_Exercise directions_
A single number is the answer: the count of lines in these records with "each" in them.

*** Data provided Section Begins ***

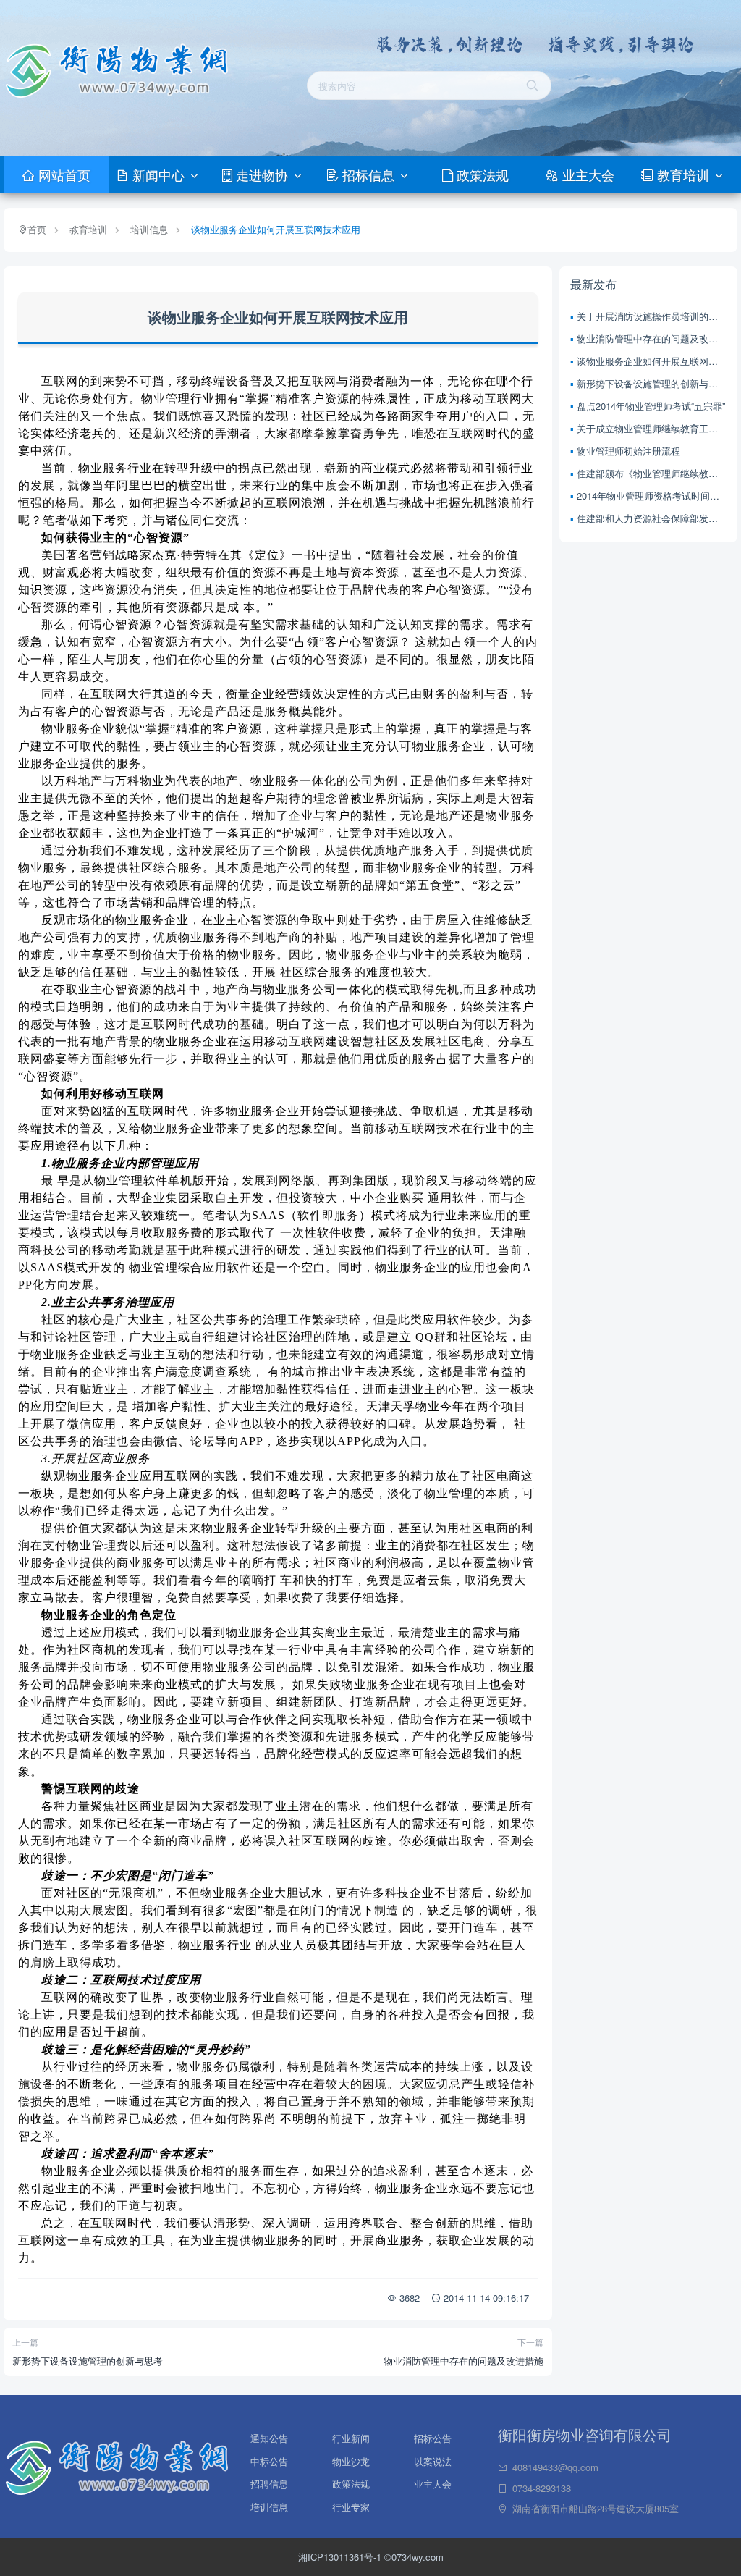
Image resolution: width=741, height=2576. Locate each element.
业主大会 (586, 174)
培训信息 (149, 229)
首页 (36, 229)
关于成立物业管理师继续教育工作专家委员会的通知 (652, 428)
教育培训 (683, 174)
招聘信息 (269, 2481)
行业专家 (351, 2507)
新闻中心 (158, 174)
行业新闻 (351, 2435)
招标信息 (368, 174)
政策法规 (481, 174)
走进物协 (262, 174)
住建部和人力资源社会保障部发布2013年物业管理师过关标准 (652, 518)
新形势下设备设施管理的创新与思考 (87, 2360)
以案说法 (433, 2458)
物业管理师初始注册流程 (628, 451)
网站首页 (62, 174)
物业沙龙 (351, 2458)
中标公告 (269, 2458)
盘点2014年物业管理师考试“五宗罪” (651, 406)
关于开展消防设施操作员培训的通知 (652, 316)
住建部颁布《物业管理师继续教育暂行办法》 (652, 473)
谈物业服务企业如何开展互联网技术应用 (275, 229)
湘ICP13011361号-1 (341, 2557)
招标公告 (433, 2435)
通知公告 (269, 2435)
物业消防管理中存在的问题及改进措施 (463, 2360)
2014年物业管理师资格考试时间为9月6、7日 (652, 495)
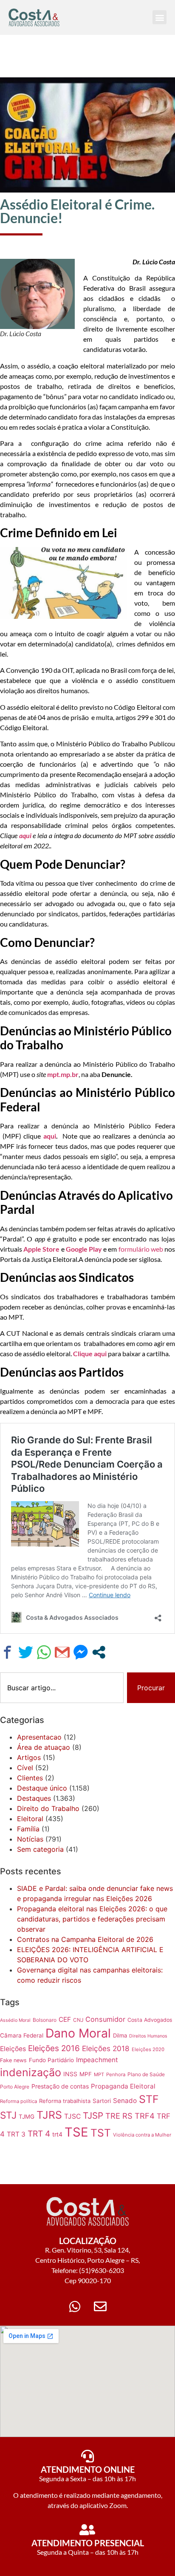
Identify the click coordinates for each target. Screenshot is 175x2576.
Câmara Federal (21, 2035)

*** Data provided Section Ends ***

_Exercise response_
2